• [STATED GOAL]: Output the lines of all the entries below as a JSON list of strings, one string per line, with blank lines omitted. Leave out the pictures.
** Begin MATERIAL SHOWN **
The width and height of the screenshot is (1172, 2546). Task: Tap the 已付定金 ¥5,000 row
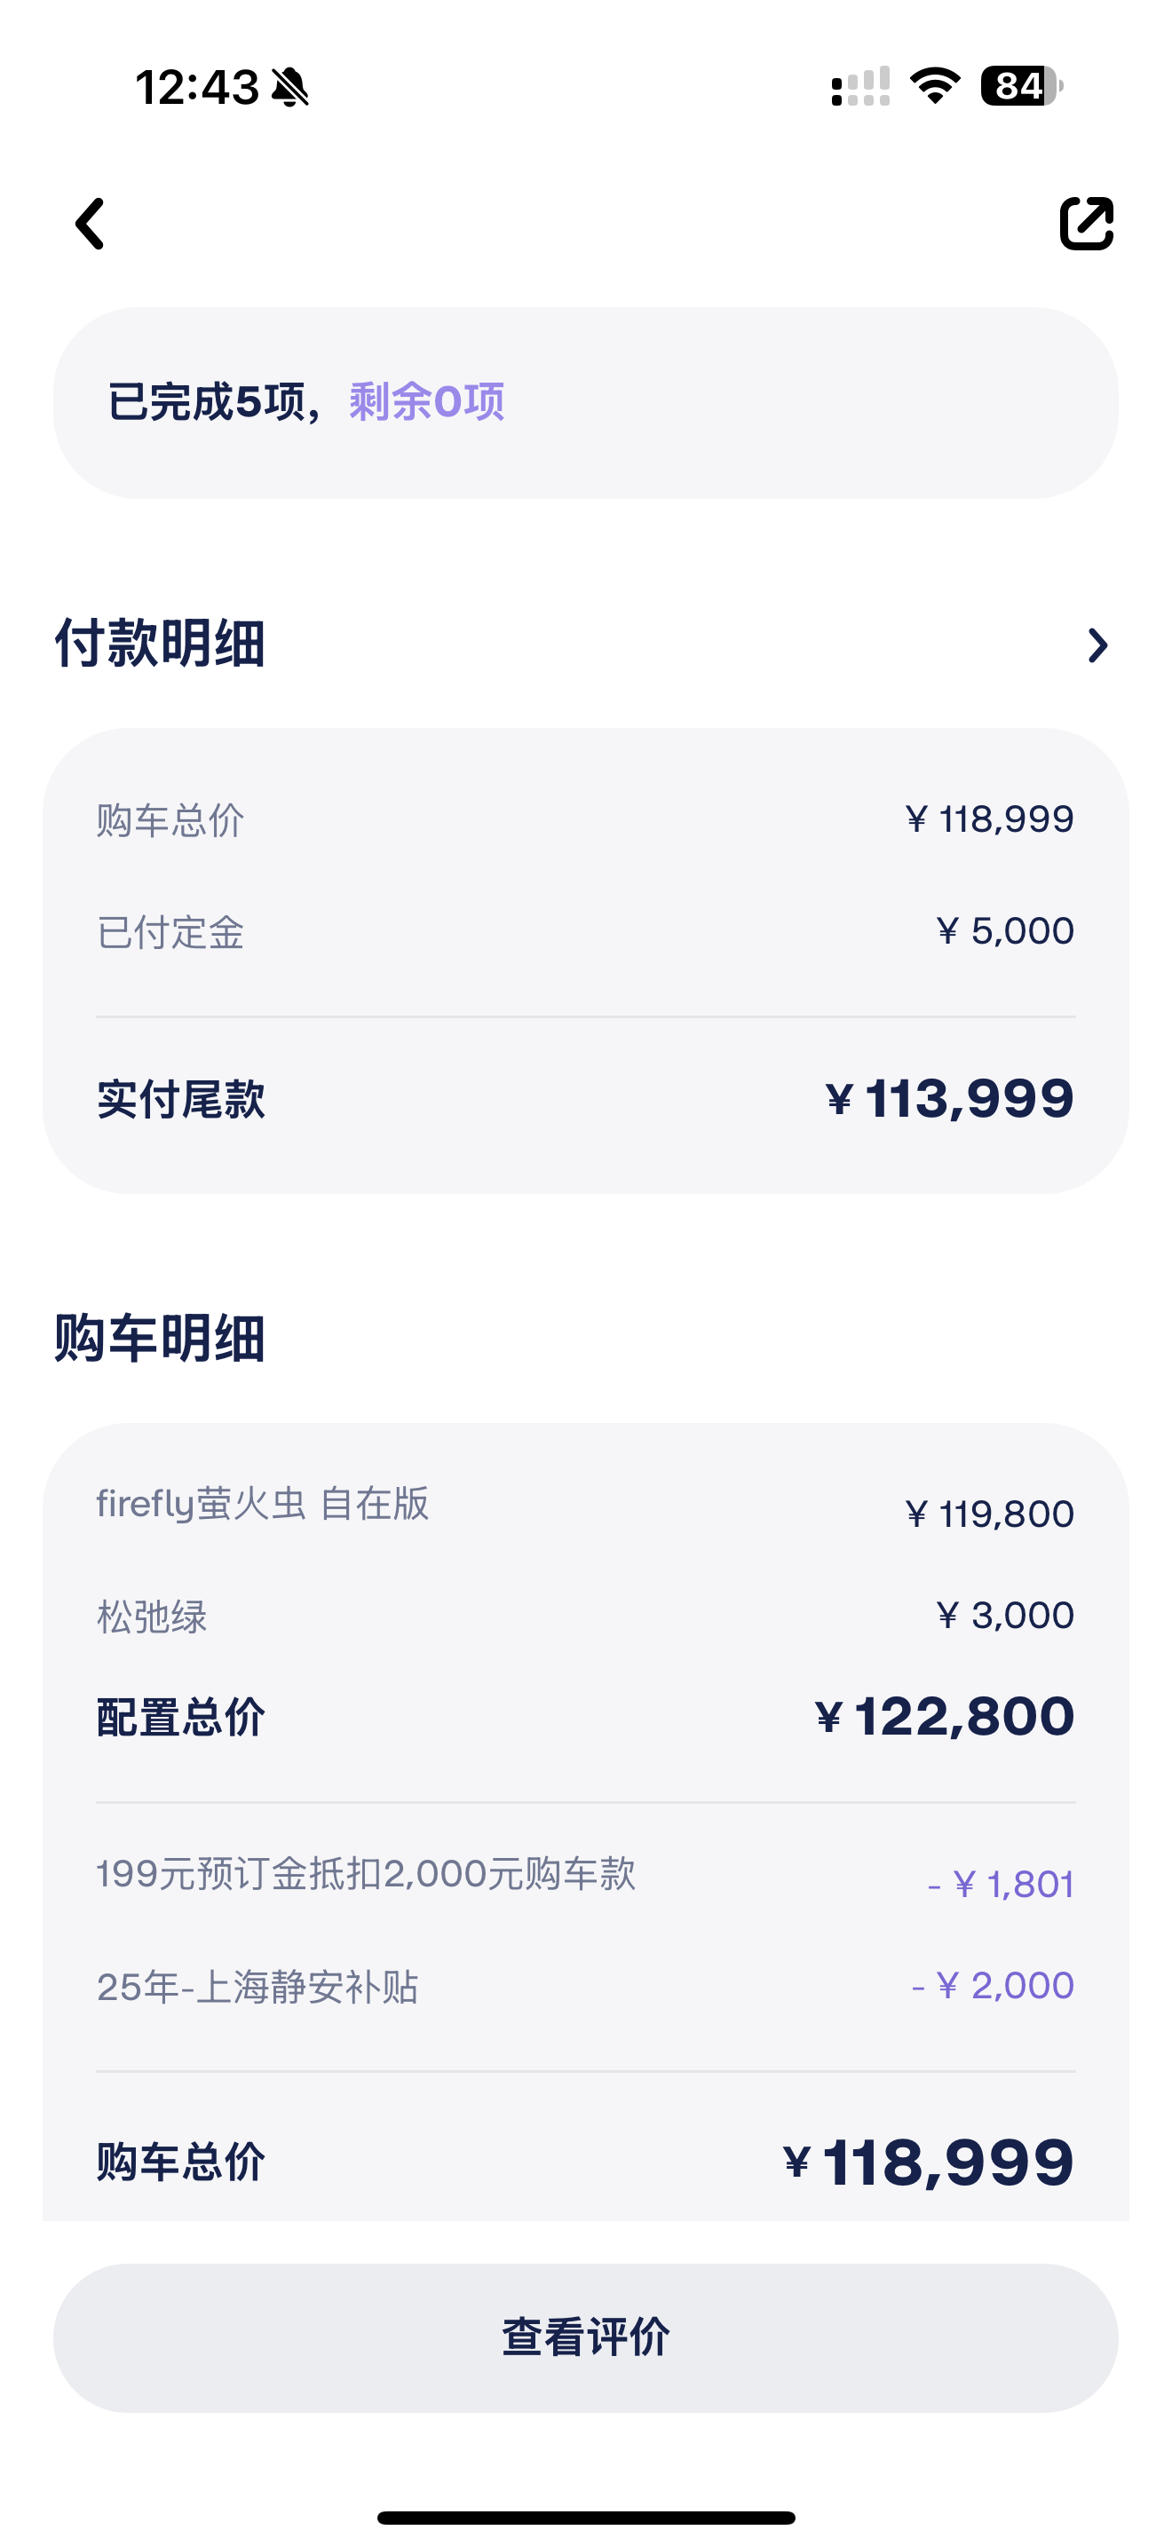pyautogui.click(x=586, y=931)
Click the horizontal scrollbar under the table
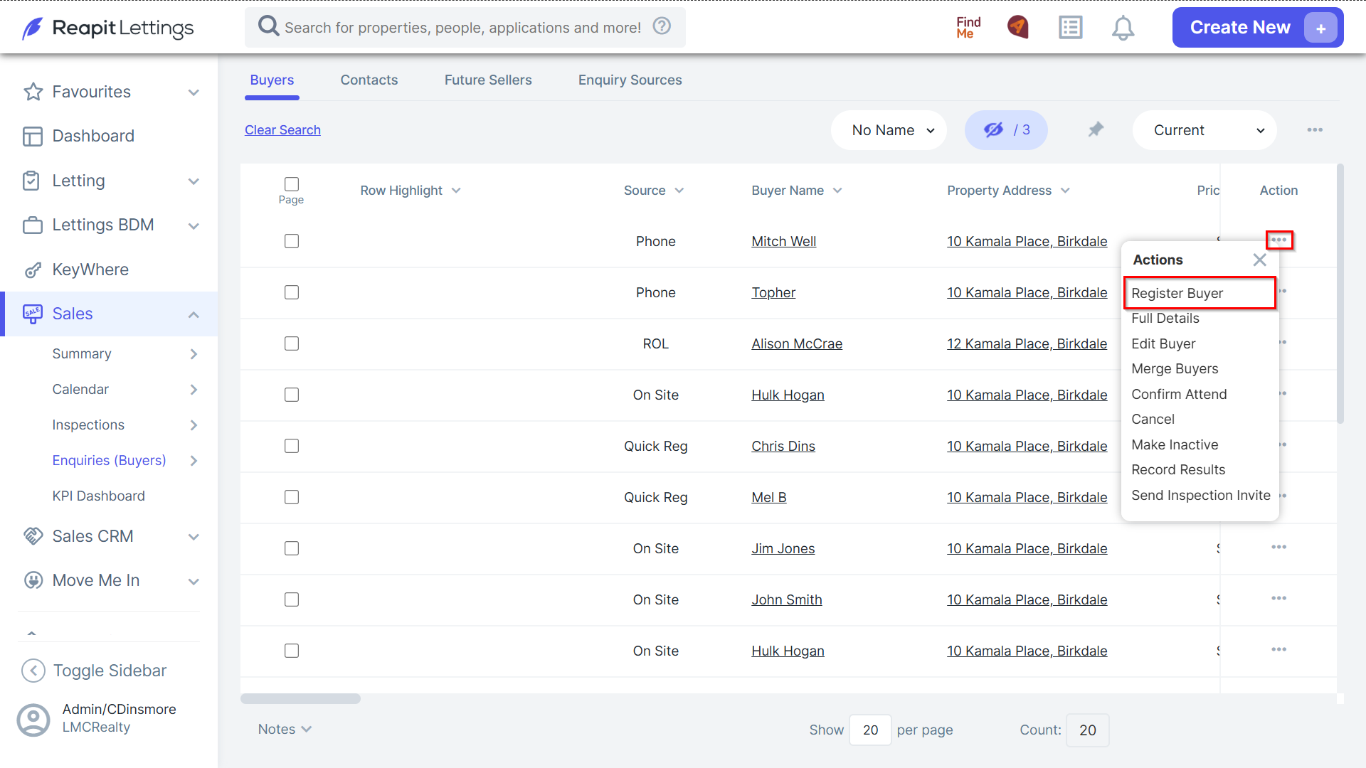This screenshot has width=1366, height=768. point(300,698)
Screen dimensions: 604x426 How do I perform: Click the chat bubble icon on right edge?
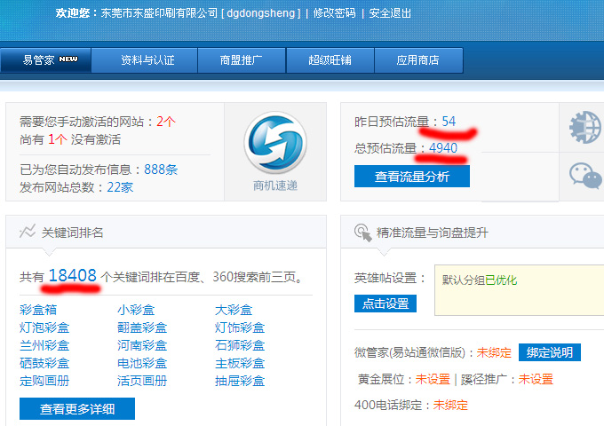[584, 175]
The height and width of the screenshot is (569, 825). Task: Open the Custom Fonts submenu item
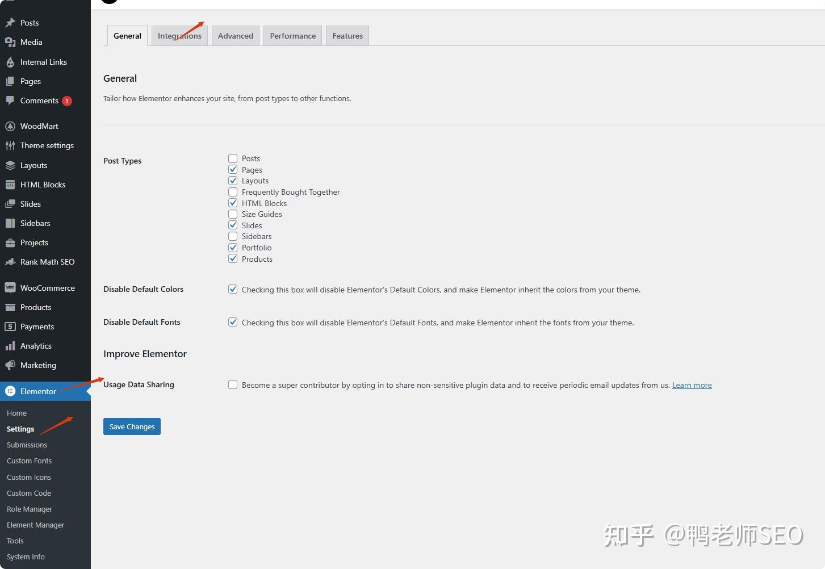point(29,461)
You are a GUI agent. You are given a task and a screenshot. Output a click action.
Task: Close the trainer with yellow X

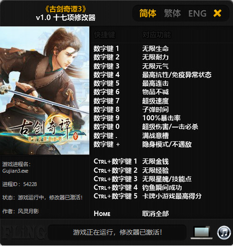click(x=217, y=13)
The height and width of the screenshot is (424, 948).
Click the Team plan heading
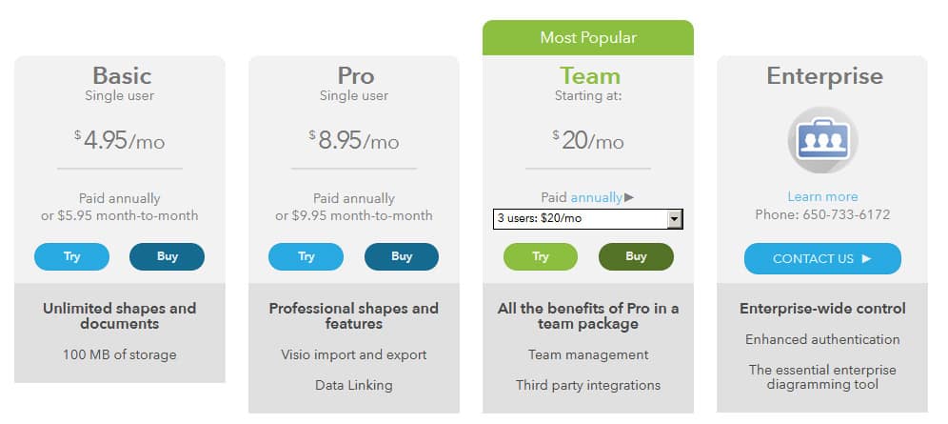tap(589, 75)
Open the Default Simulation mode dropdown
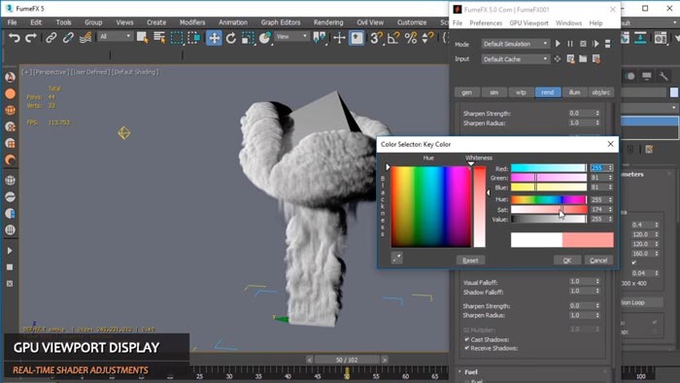 (515, 44)
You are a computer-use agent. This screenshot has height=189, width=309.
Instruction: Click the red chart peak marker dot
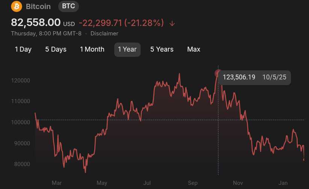[x=218, y=73]
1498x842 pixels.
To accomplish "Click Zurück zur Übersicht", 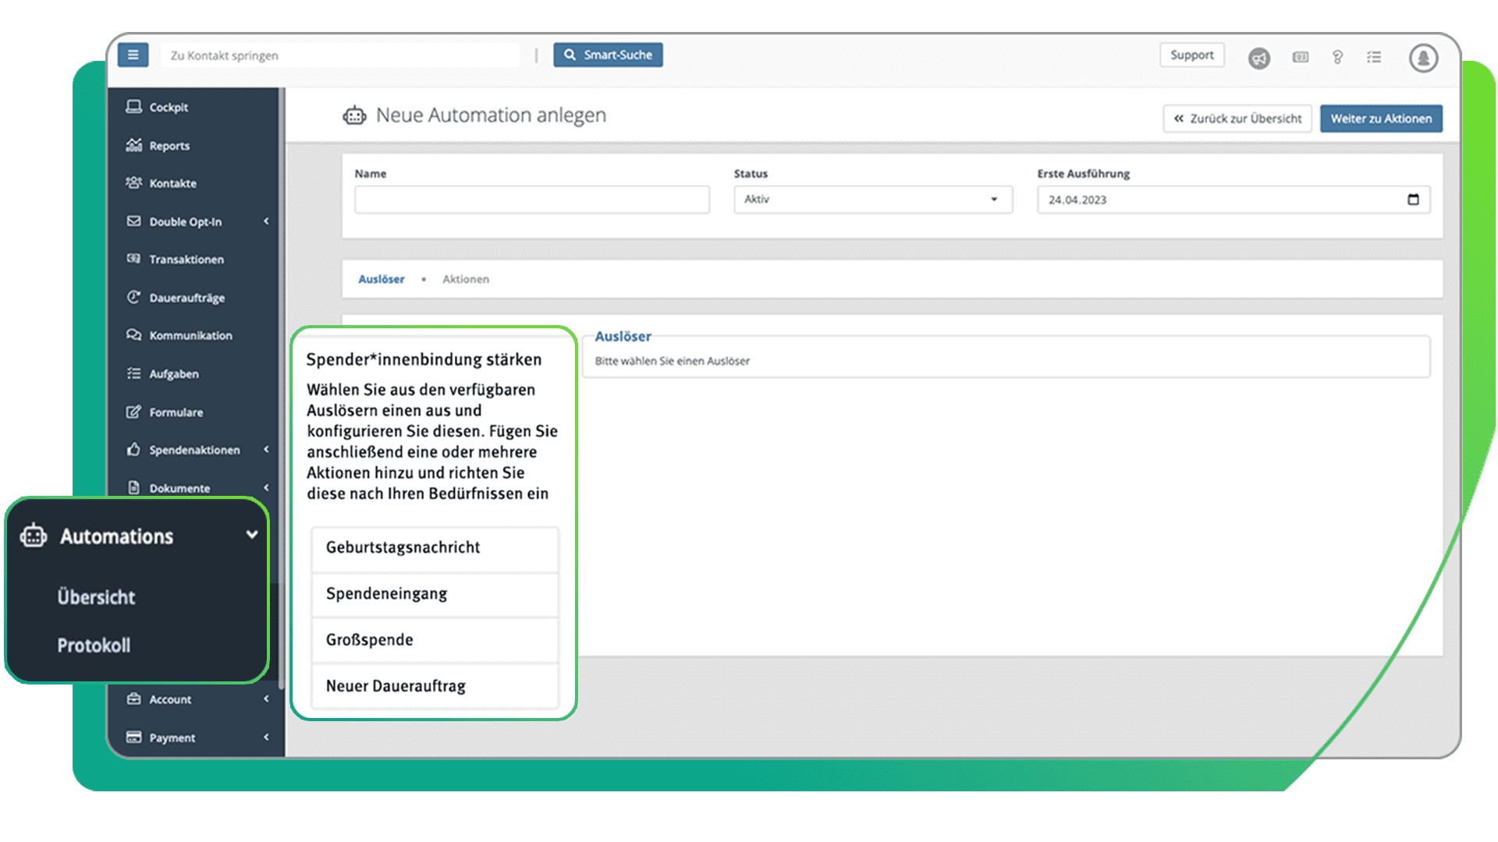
** End MATERIAL SHOWN **
• [RESPONSE TO THE TASK]:
[
  "The width and height of the screenshot is (1172, 2546). Task: Tap the 已付定金 ¥5,000 row",
  "pyautogui.click(x=586, y=931)",
  "Click the horizontal scrollbar under the table",
  "This screenshot has width=1366, height=768. point(300,698)",
  "Screen dimensions: 604x426 How do I perform: Click the chat bubble icon on right edge?",
  "[584, 175]",
  "The height and width of the screenshot is (569, 825). Task: Open the Custom Fonts submenu item",
  "point(29,461)",
  "You are a GUI agent. You are given a task and a screenshot. Output a click action.",
  "Task: Close the trainer with yellow X",
  "click(x=217, y=13)",
  "The height and width of the screenshot is (424, 948).",
  "Click the Team plan heading",
  "tap(589, 75)",
  "Open the Default Simulation mode dropdown",
  " (515, 44)",
  "You are a computer-use agent. This screenshot has height=189, width=309.",
  "Instruction: Click the red chart peak marker dot",
  "[x=218, y=73]",
  "1498x842 pixels.",
  "To accomplish \"Click Zurück zur Übersicht\", "
]